Rightfully they should, but we all know that rock stars today must rock the eye candy just as hard as they rock the microphone. As the song so aptly puts it, video killed the radio star. In the digital age, talent is nothing without looks. And often, sadly, pretty often makes talent irrelevant.
And so it is with your website now that Google Previews has arrived. Searchers can now see a snapshot of your site before they ever click into it. Which means if your design sucks, even if your content is awesome, even if your title and meta description are spotless and perfect, even if you’re magically ranked number one for that pet keyword of yours, you still may not get the click. Because your website is ugly. Websites are subject to beauty bias, too.
On the flip side, though, it may lead to a decrease in your bounce rate as searchers are better able to prequalify your site. If they can see that your site isn’t relevant (or that it’s just plain ugly) before clicking into it, they’re less likely to bounce in and then right back out. Previews are still too new for that to be anything more than speculation, but I can see it happening.
There aren’t really SEO solutions to the beauty bias, but you can keep your design current, A/B test different design elements, and make your content as relevant and focused as possible. There are some other considerations to keep in mind with Google Previews, also.
First, please, for the love of all that is holy and made of awesome, do not build your site entirely in Flash. Why not? Well, other than the difficulty that search engines have crawling Flash (as in, THEY DON’T, even though they have created the tech to do it, kinda), this is what it looks like in Google Previews:
Second, consider carefully whether or not you want to use a meta description. Everett Sizemore pointed out last week that sites with meta descriptions appear to be less likely to get the nifty little callouts that make Google Previews so awesome for vetting a site before clicking into it.
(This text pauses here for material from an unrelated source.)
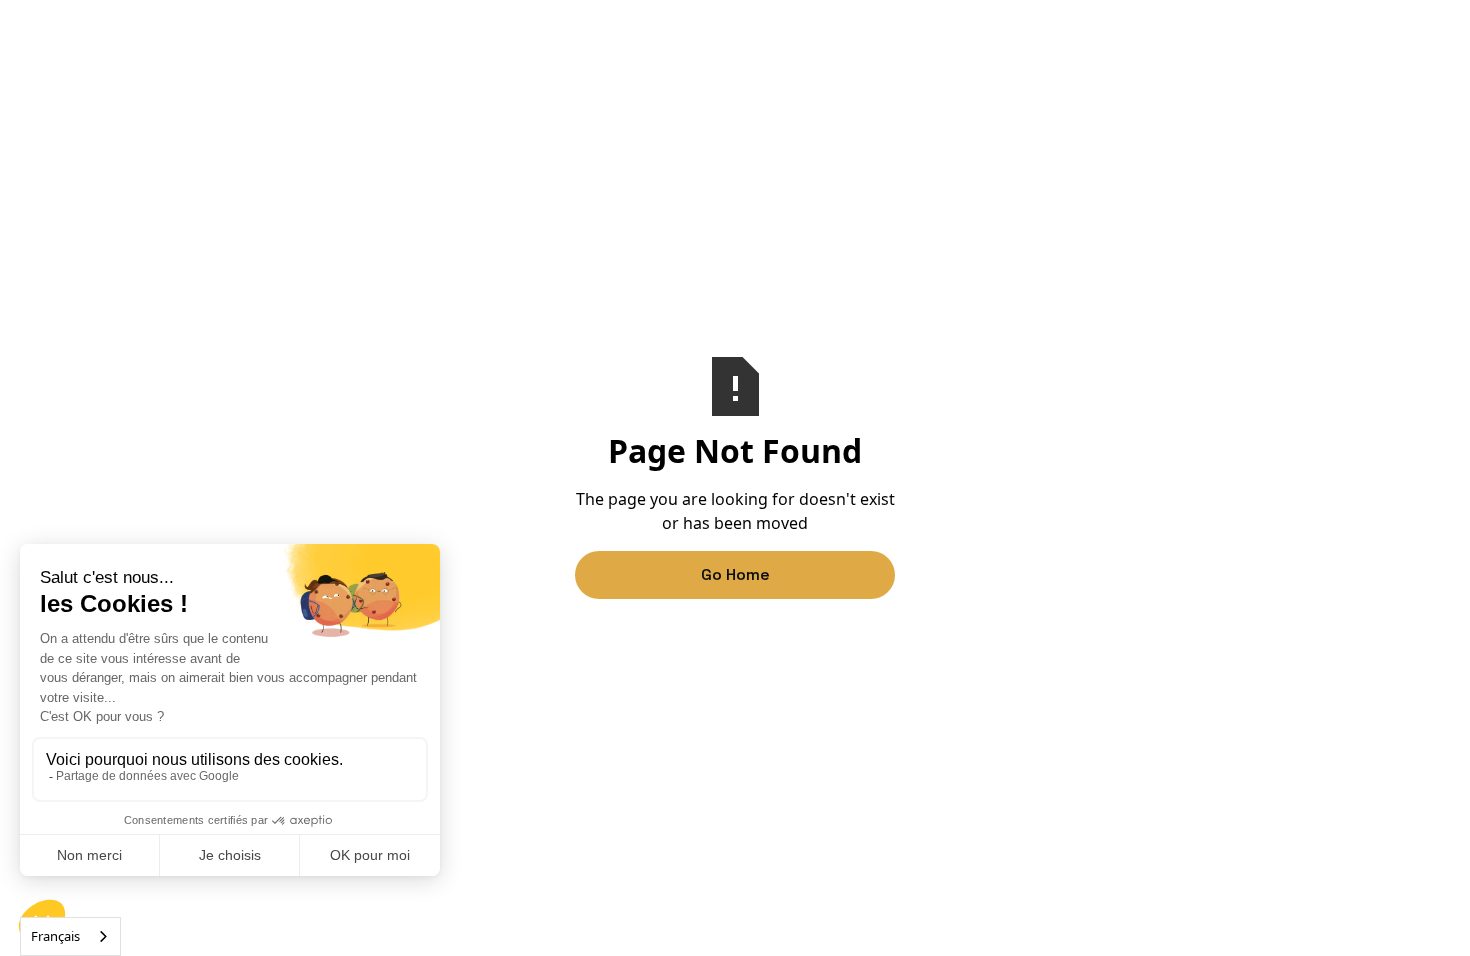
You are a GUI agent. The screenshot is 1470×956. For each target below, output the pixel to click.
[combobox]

The danger in leaving out the meta description is the same as it always has been: You may not like the snippet Google chooses to display. I’ve seen Google pull snippets from disclaimers before, and that can be ugly. You’ll need to carefully weigh these options and make a decision to best benefit your website.
But before you abandon rankings entirely...
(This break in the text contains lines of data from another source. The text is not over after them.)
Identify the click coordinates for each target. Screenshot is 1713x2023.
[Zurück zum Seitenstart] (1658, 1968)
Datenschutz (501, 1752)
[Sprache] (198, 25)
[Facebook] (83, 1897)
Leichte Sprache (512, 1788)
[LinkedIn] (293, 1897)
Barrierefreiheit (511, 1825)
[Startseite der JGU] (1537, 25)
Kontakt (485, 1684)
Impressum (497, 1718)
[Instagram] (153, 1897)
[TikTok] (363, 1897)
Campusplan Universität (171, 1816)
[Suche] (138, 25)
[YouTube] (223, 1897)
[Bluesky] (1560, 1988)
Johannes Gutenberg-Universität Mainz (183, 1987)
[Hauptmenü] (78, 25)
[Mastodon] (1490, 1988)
Knowing what you now know, why keep yourself chained to those restrictive keywords that cause your rankings so much grief? Why not ditch them and go on your merry way?
Keywords are important! I never said they weren’t. I never will say that they are not. Because they are what keep your site moored at the right dock. Because they give you focus. They are what the page is about. They are the seed from which the content is written.
No, keywords are amazingly important. Never lose site of them. It’s the rankings that shouldn’t be taken so seriously. Remember what I said at the beginning, about how rankings are well-correlated with conversions? That’s still true, and so ranking is still a good aspiration.
But when you don’t see your site ranking on the first page, please don’t panic. Someone else might be seeing it where you are not. And it’s probably not how your customers are finding you anyway. There are too many gray "ifs" to see rankings as an issue rendered only in black and white.
What’s your take on the rankings, rank tracking & keywords?